There is a moment, in certain professional circles, when time stops being just a unit of measurement and becomes a problem. Not for those moving forward, but for those standing still. A dinner between wine producers and journalists of different ages can thus turn into an institutional crisis. A joke, a misplaced laugh. Applause directed elsewhere. And something cracks in the mind of the journalist with a few more years under their belt.
FROM COMPLIMENTS TO RESENTMENT
I recently saw proof of this yet again. The emotional reaction of some older colleagues to the recognition of their younger peers is often unhealthy in the Italian wine sector. When consensus shifts, when someone “new” receives attention, credit, or even just a listening ear, it is considered an insult.
Professional jealousy is not an accident. It is a structure. It manifests through small signals: selective complicity, excessive laughter. Strategic silences, sudden stiffening. Until the outburst. The scene. Lèse-majesté. “Because I am who I am.” And him? “He arrived later.” What he actually does doesn’t matter.
COMPLIMENTING A YOUNG JOURNALIST: A RISK
The public context amplifies everything. A joke can become a political act. A compliment, a declaration of allegiance. And those who feel excluded from that circle of recognition react. Not always with clarity.
The point isn’t who is right on the merits. The point is who can handle the comparison without turning it into a personal conflict. Those who can distinguish between compliments and comparisons. Between their role and their ego. Because when these distinctions vanish, every word addressed to others is experienced as an attack. Every round of applause becomes a subtraction.
THE CONFLICT WITH YOUNG WINE JOURNALISTS
Then there is a broader theme that spans many sectors: the relationship between those who arrived first and those who are arriving now. It’s not a pure matter of age. It’s a matter of posture. There are seasoned professionals who remain curious, updated, and competitive. Who continue to travel and know where the world is heading. And there are others who view every new voice as a threat. Trapped in a bubble of personal certainties that, evidently, aren’t so certain after all.

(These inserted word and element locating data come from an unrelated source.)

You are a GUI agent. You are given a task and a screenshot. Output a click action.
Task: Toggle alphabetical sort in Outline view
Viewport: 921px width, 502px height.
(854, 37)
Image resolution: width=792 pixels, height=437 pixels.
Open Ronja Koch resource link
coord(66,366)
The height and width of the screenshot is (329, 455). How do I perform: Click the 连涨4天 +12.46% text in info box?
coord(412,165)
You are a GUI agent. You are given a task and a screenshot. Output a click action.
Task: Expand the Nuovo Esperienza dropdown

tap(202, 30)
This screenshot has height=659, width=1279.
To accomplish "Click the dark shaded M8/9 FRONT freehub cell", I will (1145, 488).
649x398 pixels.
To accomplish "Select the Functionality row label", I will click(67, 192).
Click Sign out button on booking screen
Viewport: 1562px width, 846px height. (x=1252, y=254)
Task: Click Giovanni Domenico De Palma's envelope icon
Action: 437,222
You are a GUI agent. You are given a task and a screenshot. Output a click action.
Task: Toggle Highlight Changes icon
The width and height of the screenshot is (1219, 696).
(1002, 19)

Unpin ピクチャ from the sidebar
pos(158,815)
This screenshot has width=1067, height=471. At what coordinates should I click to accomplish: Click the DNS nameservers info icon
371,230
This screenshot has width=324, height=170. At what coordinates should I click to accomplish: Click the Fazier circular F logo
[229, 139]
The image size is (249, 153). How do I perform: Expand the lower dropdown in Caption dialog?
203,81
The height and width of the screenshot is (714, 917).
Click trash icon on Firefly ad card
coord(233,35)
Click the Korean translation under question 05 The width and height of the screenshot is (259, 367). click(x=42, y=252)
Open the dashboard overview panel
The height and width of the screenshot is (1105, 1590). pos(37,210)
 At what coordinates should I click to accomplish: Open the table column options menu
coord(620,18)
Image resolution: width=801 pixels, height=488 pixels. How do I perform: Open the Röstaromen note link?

The problem arises when the past becomes a refuge. When experience stops being an asset and becomes a shield. When recognition is demanded not for what one does today, but for what they presumably were and what the world should continue to recognize and celebrate. The world, however, doesn’t work like that. Not anymore.
THE SHORT CIRCUIT OF RESENTMENT
Resentment is slow. It accumulates. It doesn’t explode suddenly: it smolders. It feeds on minor episodes, perceptions, and implicit comparisons. Then, it takes very little. A phrase. A laugh. A gesture. A seat assigned at the wrong table. And everything comes out, often disproportionately to the triggering event.
This is where the difference between professional solidity and fragility is measured. Not in technical competence, but in managing one’s positioning relative to others. In the wine sector, a producer’s compliment to a young critic and journalist is unacceptable in the presence of their more “seasoned” colleagues.
MAKE PEACE WITH THE WRINKLES OF THE EGO
The wrinkles in this story aren’t about age. They are symbolic. They are the sign of passing time, of changing positions, of shifting hierarchies. Accepting them means accepting that one’s role is not immutable. Rejecting them means going to war with oneself and with everything the new represents.
Making peace with your wrinkles means staying in the game—if that is the desire—without turning it into a personal battle. Accepting that someone else can shine without it overshadowing your own path. Because, in the end, the problem isn’t the talent of others. It’s the way you look at yourself in the mirror, eventually spewing bitterness and frustration onto others. “Because I am who I am.” And him? “He arrived later.” What he actually does doesn’t matter.